Running CR job directly between nodes instead of through XOA Appliance possible?
-
Hello,
I have configured a Continuous Replication job for a VM on a pool with local storage between 2 hosts within the same pool.
These hypervisors have a migration network which we also configured as the "Default migration network".Now the issue is this migration network is connected with 2x 10Gbit bonded network.
The XOA appliance only has a 1Gbit connection.
The CR job now uses the XOA appliance as a proxy to transfer the data from 1 host in the pool to another host in the same pool over a slow network connection while there is also a fast network available outside of the XOA appliance.Is it possible to do this CR job directly between the two hosts over the migration network, instead of sending the traffic through the XOA appliance?
Cheers,
Niels -
Add a VIF in your XOA inside that network, this way it could flow via your 2x10G network.
-
Hi,
Thanks for your response. Unfortunately the XOA appliance itself is not connected with a 10Gbit connection to the hypervisors so that is not possible.
However, I deployed a XOA Proxy ( https://xen-orchestra.com/docs/proxy.html ) in an attempt to do it.
So I have now done the following:
- The "Primary" XOA appliance (outside of the hypervisors it is managing) has a 1Gbit connection to the hypervisors.
- The Proxy XOA Appliance (a VM on the hypervisor it is managing) has a VIF in the management-VLAN (eth0). The primary XOA appliance can reach the Proxy over this (1Gbit) network
- The Proxy appliance also has an eth1 which has a VIF connected to our (10 Gbit) migration network. This is the network I want to run the backup over.
So this proxy appliance now has the management LAN on eth0 and the migration LAN on eth1. I want to run this backup over the eth1 network. However currently it is still going over eth0 and not eth1. How would I configure it to go over eth1?
The docs do mention adding a secondary network ( https://xen-orchestra.com/docs/proxy.html#adding-a-network-card-to-a-proxy ) so I assume it is possible somehow, but not sure how.
It also says:
As XOA uses the first IP address reported by XAPI to contact the proxy appliance, you may have to switch the network card order if you want your proxy to be connected through a specific IP address.
However since the primary XOA is only on the management (1Gbit) LAN it has to go over the eth0 interface from Primary XOA <-> Proxy and then eth1 from Proxy <-> Backup Target
Cheers,
Niels -
What do you mean? There's no "artificial network limitation speed" in a VM. There's no 1G or 10G NIC, it's paravirtualized, so it's up to the speed of your host CPU.
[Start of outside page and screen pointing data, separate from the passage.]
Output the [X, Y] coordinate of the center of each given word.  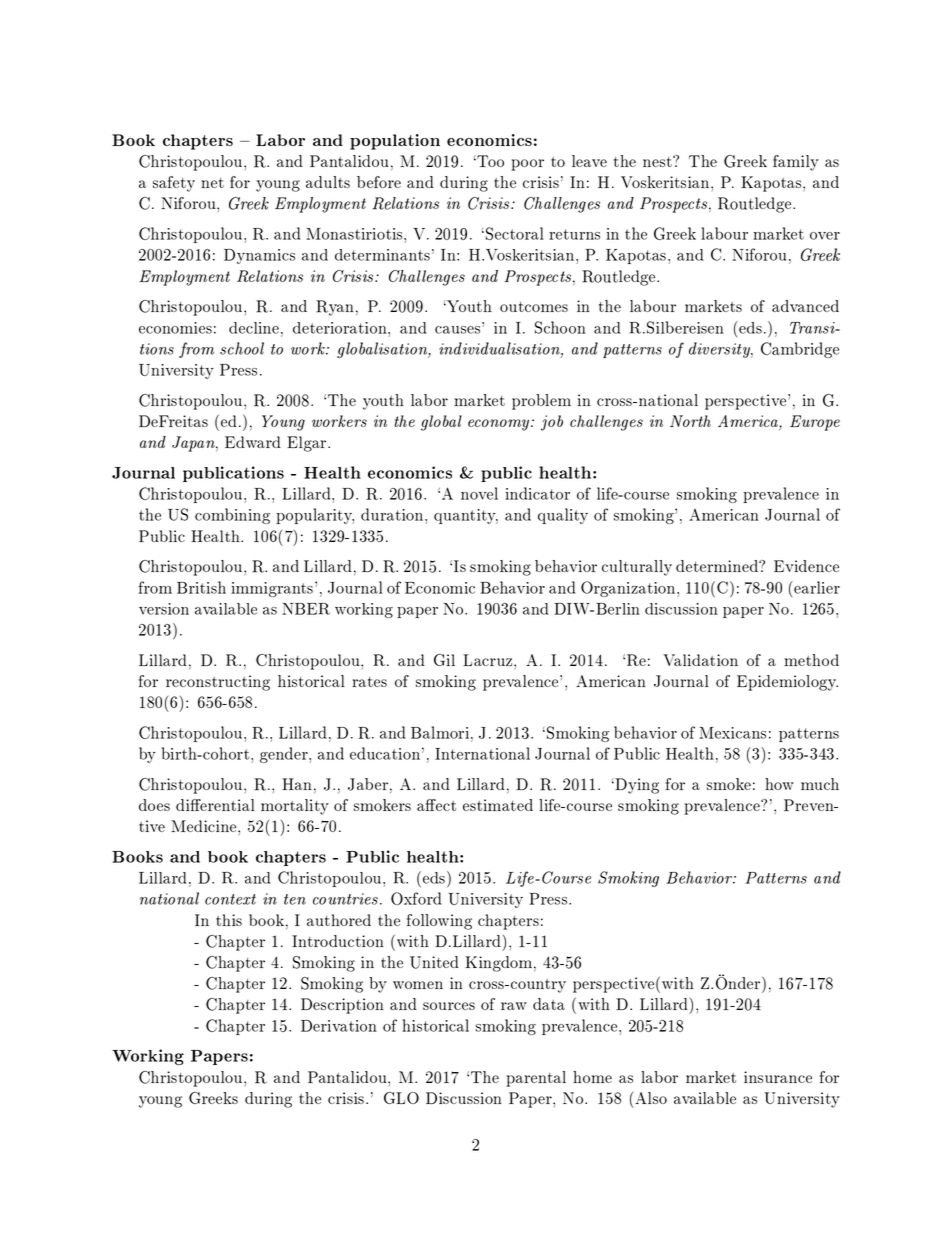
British [201, 587]
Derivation [339, 1026]
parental [536, 1079]
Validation [700, 660]
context [230, 899]
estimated [498, 805]
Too [489, 161]
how [779, 784]
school [242, 348]
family [796, 163]
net [212, 183]
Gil [444, 660]
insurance [778, 1077]
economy [500, 425]
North [690, 421]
If you add a VIF in a VM on a 10G network, then you are in a 10G network in your VM.
-
@olivierlambert said in Running CR job directly between nodes instead of through XOA Appliance possible?:
What do you mean? There's no "artificial network limitation speed" in a VM. There's no 1G or 10G NIC, it's paravirtualized, so it's up to the speed of your host CPU.
If you add a VIF in a VM on a 10G network, then you are in a 10G network in your VM.
Hi Olivier,
We keep XOA physically separated (on a separate xcp-ng pool) from all the pools XOA is managing.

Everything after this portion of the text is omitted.